(Stored items from a collection)

___

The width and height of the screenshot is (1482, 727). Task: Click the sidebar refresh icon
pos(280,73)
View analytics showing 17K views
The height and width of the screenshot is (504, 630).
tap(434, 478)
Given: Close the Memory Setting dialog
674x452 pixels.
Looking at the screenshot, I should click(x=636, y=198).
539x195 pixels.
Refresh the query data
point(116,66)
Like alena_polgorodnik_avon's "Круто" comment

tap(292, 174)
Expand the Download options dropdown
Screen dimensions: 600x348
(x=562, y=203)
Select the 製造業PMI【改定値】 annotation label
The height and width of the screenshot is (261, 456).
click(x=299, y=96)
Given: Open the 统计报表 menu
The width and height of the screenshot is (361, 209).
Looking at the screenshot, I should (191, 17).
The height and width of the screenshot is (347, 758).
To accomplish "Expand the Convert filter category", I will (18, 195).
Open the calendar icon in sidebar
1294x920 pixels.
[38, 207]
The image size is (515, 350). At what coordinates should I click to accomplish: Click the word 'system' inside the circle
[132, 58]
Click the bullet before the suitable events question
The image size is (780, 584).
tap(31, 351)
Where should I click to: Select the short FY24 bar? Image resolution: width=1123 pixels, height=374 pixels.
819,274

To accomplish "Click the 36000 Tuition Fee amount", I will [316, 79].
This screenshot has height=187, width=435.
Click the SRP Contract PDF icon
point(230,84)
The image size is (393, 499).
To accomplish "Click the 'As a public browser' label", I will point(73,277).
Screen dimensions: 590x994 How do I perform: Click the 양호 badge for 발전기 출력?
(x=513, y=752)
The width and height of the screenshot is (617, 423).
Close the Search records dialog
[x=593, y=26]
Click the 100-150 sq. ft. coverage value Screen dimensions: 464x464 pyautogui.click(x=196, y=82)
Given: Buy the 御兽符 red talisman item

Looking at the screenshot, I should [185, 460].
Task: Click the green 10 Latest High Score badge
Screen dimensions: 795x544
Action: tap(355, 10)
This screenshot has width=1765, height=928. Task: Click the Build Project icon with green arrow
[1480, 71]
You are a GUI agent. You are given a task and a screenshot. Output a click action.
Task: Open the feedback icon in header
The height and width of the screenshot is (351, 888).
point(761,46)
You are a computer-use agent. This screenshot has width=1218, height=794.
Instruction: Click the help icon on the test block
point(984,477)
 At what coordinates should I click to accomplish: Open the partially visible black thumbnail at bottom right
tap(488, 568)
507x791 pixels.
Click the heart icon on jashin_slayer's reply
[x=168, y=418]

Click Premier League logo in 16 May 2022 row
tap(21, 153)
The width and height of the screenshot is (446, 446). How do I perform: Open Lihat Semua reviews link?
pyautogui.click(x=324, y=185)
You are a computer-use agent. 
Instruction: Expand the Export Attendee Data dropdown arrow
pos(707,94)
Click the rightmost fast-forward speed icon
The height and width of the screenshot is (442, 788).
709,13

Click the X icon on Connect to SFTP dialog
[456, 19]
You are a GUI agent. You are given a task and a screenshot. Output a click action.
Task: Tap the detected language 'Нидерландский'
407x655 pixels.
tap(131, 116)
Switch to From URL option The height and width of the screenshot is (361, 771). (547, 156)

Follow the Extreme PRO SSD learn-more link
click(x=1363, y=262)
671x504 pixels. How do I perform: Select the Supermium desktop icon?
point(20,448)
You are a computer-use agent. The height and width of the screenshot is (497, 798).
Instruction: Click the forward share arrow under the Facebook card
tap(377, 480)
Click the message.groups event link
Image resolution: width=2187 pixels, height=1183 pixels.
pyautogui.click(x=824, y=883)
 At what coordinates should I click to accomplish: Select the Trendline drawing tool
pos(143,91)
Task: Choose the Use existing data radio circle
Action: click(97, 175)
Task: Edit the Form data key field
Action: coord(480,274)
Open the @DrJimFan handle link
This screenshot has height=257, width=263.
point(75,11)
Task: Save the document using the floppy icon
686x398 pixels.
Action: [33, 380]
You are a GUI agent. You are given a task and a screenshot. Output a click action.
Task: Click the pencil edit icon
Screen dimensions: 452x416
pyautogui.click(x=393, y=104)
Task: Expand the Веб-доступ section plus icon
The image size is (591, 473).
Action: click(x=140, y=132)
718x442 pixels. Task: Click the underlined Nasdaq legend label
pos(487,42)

___

Problem requirements.
Search the data above for the word "computer" and say how many lines contain it, giving only that number.

Exercise solution.
3